Mais parmi les réfugiés syriens, il y a aussi des jeunes de la classe moyenne, qui ont étudié et se sont formés en Turquie et qui entendent désormais mettre leurs connaissances au profit de leur patrie. Par exemple, Ahmed et Ihab, qui travaillent comme prothésistes dentaires dans une clinique d’Istanbul, un emploi qu’ils sont prêts à quitter. Tel est leur désir du pays où ils sont nés. Le plus important, disent-ils, c’est que le nouveau gouvernement garantisse une certaine « sécurité ».
« Nous reviendrons, bien sûr, nous reviendrons. Depuis 12 ans, nous rêvons de ce moment. Busra peut à peine retenir ses larmes : « C’est un mélange de sentiments indescriptible. Toutes les émotions que nous avons réprimées pendant tant d’années ressortent d’un seul coup. “Nous sommes heureux, heureux, incrédules.” Cette jeune fille de 22 ans est née à Lattaquié, berceau des Assad, mais sa famille sympathisait avec les opposants, qui ont donc dû quitter le pays. À l’époque, elle était encore une fillette de 10 ans, ses souvenirs de Syrie ne sont donc que ceux de l’enfance. Elle rêve désormais de vivre dans une Syrie « plus juste », dans laquelle « il n’y a aucune discrimination entre alaouites ou sunnites, turkmènes, arabes ou kurdes », et dans laquelle elle pourrait travailler comme éducatrice spécialisée, diplôme qu’elle a étudié à Istanbul. .

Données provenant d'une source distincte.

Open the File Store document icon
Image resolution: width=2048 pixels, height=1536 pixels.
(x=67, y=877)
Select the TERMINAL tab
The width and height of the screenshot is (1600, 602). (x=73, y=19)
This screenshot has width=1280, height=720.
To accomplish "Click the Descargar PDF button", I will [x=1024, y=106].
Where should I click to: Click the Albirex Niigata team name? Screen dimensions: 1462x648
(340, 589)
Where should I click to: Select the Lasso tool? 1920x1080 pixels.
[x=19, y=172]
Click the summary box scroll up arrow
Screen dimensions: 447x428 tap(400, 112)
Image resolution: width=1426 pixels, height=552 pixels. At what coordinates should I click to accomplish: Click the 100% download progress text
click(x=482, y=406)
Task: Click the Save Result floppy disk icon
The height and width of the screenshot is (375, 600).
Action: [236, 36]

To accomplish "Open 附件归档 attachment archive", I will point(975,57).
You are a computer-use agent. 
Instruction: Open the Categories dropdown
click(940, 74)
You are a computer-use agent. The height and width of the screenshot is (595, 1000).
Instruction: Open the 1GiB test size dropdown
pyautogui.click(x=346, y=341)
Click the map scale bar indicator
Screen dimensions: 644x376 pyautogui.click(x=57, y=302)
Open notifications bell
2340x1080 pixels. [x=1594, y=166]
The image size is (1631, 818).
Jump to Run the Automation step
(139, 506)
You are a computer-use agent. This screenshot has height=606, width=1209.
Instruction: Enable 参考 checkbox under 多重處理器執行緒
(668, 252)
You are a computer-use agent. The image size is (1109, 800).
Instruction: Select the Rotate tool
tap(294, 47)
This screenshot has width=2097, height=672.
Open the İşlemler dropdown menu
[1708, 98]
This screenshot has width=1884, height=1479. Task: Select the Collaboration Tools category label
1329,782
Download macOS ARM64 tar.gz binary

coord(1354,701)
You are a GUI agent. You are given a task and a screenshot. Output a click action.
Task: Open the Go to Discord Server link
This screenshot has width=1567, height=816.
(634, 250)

« Dans moins d’un mois, je serai de retour », promet Kuteybe. La majorité des réfugiés avec lesquels EL PAÍS s’est entretenu et qui ont exprimé leur intention de rentrer en Syrie savent que leurs maisons, plus ou moins endommagées, restent au moins debout. Ce n’est pas le cas de Kuteybe, détruit par la guerre : « Mais nous le reconstruirons. Pour quelque chose, j’ai étudié l’ingénierie. Nous reviendrons et tous ensemble nous reconstruirons le pays.